# [Activity]
Filter the lines below, keeping each one that holds "computer".

---- Material for this exercise

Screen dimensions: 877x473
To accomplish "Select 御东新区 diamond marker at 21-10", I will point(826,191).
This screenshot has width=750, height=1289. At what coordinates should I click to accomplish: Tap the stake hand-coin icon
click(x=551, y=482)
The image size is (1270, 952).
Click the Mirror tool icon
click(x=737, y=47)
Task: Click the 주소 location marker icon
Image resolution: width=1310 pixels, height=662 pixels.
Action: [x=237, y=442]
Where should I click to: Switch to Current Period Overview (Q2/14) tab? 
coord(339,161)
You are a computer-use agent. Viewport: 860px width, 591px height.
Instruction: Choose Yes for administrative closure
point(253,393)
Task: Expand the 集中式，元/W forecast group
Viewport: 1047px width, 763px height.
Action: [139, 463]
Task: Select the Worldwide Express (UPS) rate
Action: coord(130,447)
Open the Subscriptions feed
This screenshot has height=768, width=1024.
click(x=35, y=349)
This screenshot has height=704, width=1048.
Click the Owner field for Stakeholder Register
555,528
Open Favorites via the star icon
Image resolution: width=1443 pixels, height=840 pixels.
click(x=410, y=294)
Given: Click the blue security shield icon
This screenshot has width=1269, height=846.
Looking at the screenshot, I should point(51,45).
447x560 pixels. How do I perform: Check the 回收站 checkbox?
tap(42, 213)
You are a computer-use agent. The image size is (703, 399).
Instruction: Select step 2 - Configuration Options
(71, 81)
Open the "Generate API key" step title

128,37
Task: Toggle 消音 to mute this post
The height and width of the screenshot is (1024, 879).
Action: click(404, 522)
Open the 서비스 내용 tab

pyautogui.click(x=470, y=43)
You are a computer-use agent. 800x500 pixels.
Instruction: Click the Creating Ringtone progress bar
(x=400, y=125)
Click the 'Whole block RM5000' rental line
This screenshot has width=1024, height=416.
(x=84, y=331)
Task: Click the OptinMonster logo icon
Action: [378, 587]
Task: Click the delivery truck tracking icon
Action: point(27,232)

--------

# [Task solution]
You are a computer-use agent. Viewport: 860px width, 591px height.
You are a computer-use agent. The image size is (703, 399).
You are a computer-use agent. 800x500 pixels.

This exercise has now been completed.